Um dos avanços mais importantes em toda a física foi o desenvolvimento da Relatividade Geral de Einstein: a nossa maior e mais poderosa teoria da gravidade. Substituir a ideia de uma “força gravitacional” que atua sobre objetos que nunca se tocam fisicamente pela noção de que todos os objetos existem dentro da estrutura do espaço-tempo e que a curvatura do espaço-tempo determina como esses objetos se moverão é um conceito que muitos - até mesmo profissionais - ainda lutam para entender . No entanto, isso traz consequências: certas configurações de matéria e energia dentro do espaço-tempo levam inevitavelmente a uma condição que marca um “fim” ou “começo” efetivo para o próprio espaço-tempo, mais comumente conhecido como singularidade.
Mas serão essas singularidades necessariamente fisicamente reais, representando algo profundo que está ocorrendo no Universo? Ou poderá haver alguma maneira de evitá-los, talvez sinalizando um cenário muito diferente do que o próprio espaço e tempo deixando de existir? (Pelo menos, como os entendemos.) É isso que Apoiador do Patreon Cameron Sowards quer saber, enquanto escreve para perguntar:
“Por que acreditamos que o estado pré-big bang não era uma singularidade quando é uma concentração de energia muito maior do que um buraco negro poderia ter… já que o universo pré-big bang não era uma singularidade, poderiam os mesmos mecanismos que o impediram de ser uma singularidade se aplica ao interior dos buracos negros?”
Há muito o que desempacotar aqui, então vamos tentar fazer justiça a essa questão!

O Big Bang e a questão de uma “primeira” singularidade
Se você começar com apenas duas observações básicas – que o Universo está cheio de matéria e energia, e também está se expandindo hoje – você pode pensar que não há saída para uma singularidade inicial. Na verdade, isto foi elaborado pela primeira vez há quase cem anos, na década de 1920. Assim que você reconhecer que o seu Universo, na maior das escalas cósmicas, é aproximadamente o mesmo em todos os locais e em todas as direções (o que os astrofísicos chamam de “homogêneo” para o primeiro e “isotrópico” para o segundo), então há um particular solução exata (e métrica para o espaço-tempo) que se aplica no contexto da relatividade geral: a Métrica FLRW (Friedmann–Lemaître–Robertson–Walker) .
Esta métrica, que descreve o espaço-tempo do Universo, bem como a sua relação com a matéria e a energia dentro dele, determina que o Universo não pode ser estático, mas deve expandir-se ou contrair-se. Dado que as observações da velocidade de recessão (ou desvio para o vermelho) de galáxias distantes são diretamente proporcionais à sua distância medida de nós, isto indica que o Universo está hoje em expansão.
Se hoje está em expansão e cheio de matéria e radiação, isso implica que, no passado, o Universo era menor, mas continha a mesma quantidade de “coisas”. Portanto, era mais denso e mais quente também. Quanto mais extrapolamos no tempo, menor fica o Universo. E se voltarmos ao momento em que atinge “0” para o seu tamanho, chegamos a uma singularidade.

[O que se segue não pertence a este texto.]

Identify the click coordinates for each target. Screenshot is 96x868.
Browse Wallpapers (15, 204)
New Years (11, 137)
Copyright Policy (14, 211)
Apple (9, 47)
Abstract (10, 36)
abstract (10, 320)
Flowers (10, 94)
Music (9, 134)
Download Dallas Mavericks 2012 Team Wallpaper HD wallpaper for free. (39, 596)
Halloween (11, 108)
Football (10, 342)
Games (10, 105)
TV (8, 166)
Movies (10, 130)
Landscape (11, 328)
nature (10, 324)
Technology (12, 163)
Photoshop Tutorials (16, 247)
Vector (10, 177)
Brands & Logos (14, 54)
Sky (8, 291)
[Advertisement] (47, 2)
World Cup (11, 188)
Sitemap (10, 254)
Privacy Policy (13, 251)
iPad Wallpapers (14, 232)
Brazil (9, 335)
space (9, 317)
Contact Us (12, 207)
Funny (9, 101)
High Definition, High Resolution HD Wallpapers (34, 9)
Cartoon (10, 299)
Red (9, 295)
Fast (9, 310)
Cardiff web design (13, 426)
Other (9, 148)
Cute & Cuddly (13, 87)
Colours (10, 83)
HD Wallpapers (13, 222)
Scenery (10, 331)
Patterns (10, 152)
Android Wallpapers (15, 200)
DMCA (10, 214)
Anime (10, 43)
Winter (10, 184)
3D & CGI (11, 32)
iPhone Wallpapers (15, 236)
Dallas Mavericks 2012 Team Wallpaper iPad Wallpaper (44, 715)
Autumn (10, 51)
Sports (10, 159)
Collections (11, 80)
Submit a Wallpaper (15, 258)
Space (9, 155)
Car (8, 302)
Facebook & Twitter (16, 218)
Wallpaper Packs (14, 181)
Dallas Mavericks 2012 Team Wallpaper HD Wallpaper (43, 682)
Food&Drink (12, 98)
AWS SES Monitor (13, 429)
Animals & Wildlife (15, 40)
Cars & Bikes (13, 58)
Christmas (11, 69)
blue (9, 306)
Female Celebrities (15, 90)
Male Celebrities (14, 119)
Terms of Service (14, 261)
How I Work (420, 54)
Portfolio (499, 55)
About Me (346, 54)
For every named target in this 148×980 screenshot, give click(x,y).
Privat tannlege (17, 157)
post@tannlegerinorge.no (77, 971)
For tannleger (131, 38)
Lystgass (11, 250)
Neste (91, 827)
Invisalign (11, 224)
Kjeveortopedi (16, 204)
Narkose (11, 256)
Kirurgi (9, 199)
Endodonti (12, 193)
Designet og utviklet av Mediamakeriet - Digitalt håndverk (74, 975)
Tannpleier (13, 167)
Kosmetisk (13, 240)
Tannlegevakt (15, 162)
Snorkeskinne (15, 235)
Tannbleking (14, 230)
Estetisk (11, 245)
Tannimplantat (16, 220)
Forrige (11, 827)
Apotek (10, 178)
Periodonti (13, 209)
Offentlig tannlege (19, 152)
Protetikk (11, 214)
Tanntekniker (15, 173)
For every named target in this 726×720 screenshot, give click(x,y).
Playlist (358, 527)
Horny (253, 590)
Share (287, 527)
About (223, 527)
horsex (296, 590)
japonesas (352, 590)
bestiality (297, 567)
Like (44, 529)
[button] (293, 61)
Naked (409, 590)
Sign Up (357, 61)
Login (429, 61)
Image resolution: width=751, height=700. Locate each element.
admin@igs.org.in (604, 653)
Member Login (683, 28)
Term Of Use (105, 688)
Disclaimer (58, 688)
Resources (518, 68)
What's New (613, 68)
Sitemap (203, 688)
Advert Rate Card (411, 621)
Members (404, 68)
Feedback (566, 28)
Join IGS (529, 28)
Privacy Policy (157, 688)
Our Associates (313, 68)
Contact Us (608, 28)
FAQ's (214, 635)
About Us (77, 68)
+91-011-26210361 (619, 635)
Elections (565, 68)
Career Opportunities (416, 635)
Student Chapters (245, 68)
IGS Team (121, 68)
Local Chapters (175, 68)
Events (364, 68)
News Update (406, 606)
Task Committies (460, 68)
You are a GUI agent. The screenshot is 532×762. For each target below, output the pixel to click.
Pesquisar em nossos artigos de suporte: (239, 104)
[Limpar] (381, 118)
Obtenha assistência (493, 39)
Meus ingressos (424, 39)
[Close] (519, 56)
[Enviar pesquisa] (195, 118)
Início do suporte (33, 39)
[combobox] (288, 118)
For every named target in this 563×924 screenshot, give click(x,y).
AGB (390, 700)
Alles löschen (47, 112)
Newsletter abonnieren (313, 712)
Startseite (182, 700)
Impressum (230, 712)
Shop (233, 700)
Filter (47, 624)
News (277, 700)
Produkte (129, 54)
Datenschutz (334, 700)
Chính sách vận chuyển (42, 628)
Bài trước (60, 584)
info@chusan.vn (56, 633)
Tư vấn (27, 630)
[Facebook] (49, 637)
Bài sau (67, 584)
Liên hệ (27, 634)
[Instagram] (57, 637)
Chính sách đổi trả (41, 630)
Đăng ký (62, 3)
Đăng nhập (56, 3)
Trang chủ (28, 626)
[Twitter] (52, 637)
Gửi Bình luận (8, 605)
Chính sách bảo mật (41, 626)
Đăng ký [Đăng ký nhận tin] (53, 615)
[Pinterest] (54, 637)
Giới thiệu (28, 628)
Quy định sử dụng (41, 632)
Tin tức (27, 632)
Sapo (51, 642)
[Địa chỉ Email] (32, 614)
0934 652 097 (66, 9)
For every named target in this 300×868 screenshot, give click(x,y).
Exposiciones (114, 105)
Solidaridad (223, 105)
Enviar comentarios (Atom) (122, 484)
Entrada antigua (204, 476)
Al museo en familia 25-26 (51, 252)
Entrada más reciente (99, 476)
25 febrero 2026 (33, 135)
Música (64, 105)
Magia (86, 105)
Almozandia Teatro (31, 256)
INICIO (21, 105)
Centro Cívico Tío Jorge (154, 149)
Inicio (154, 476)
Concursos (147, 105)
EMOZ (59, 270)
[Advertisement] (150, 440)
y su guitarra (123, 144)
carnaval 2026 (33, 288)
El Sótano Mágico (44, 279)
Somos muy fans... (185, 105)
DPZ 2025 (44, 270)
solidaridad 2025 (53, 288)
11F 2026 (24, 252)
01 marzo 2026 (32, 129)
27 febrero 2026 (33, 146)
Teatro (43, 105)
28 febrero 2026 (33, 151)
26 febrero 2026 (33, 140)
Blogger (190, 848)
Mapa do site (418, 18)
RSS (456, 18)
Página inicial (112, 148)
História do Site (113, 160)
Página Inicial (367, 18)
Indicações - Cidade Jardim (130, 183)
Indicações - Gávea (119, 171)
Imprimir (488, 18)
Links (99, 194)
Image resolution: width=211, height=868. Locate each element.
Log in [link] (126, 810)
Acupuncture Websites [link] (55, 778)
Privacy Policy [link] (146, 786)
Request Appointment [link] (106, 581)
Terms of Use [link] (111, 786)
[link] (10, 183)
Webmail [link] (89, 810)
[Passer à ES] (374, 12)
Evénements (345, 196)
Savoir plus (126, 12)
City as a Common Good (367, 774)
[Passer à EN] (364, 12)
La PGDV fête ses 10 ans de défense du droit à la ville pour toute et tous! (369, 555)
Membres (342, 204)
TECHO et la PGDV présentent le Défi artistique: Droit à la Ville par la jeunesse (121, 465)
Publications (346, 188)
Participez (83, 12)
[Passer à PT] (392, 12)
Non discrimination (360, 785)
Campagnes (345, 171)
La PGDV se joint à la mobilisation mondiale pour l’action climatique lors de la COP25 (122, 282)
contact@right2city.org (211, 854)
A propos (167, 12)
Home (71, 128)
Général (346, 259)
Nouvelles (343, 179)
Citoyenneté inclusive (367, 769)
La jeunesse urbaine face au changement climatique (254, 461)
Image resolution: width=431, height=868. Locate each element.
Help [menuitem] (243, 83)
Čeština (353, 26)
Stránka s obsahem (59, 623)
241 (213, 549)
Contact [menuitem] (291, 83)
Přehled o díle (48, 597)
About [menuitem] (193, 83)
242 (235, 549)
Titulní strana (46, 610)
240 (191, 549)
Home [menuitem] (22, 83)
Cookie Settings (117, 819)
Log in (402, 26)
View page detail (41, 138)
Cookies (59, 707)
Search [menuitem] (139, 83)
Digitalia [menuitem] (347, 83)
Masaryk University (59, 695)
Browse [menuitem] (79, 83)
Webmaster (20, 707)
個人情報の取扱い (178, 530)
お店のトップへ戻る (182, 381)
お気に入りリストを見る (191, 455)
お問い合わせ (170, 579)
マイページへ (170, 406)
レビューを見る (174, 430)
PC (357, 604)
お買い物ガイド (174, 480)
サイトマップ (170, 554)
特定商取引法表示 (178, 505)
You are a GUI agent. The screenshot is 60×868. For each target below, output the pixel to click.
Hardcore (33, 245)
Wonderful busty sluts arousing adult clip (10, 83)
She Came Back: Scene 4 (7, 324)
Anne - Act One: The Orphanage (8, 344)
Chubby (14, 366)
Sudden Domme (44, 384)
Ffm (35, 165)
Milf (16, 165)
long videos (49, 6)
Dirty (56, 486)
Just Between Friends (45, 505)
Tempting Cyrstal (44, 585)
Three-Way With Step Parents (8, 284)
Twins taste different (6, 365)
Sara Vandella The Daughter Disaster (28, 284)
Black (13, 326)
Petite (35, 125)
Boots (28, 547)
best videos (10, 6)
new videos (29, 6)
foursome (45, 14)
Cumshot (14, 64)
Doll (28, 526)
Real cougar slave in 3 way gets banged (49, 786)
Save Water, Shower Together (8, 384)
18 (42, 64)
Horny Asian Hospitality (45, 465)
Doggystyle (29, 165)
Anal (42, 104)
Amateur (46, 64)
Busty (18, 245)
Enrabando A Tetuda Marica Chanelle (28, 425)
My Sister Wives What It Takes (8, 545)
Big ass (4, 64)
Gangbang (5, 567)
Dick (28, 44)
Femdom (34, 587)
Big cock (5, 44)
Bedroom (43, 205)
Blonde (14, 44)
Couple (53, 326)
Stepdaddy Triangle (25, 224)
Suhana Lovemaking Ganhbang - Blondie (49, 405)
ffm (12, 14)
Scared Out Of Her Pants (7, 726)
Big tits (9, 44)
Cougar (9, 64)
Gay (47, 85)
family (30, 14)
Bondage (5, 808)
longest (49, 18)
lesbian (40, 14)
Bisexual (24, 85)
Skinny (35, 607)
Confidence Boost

Esta imagem manteve-se dominante durante a maior parte do século XX, tendo sido reforçada pelo que é conhecido como os quatro pilares observacionais da teoria do Big Bang.
- A observação de que o Universo está em expansão, como mostrado mais claramente pela relação redshift-distância descoberta por Lemaître (em 1927), e mais tarde por Robertson (em 1928), e mais tarde novamente por Hubble (em 1929-1931).
- A formação e crescimento da estrutura cósmica no Universo: de um estado inicial, aproximadamente uniforme, a um estado mais aglomerado e agrupado, consistindo de estrelas, galáxias, grupos e aglomerados de galáxias, e uma teia cósmica filamentar em tempos posteriores.
- A existência e o espectro do corpo negro de uma radiação cósmica de fundo: um fundo de radiação residual que remonta ao próprio Big Bang quente, de uma época em que o Universo primitivo era quente demais para que átomos neutros se formassem de forma estável; assim que os átomos se formam, a radiação é liberada e podemos observá-la hoje.
- E, finalmente, a abundância dos elementos e isótopos mais leves de todos: hidrogênio, deutério, hélio-3, hélio-4 e uma pequena quantidade de lítio-7, todos forjados no cadinho do Big Bang quente, antes que qualquer estrela pudesse forma.
Com estes quatro pilares apoiando o Big Bang quente, não havia dúvida de que esta teoria - em contraste com todos os outros modelos concorrentes - descreve com precisão as nossas origens cósmicas.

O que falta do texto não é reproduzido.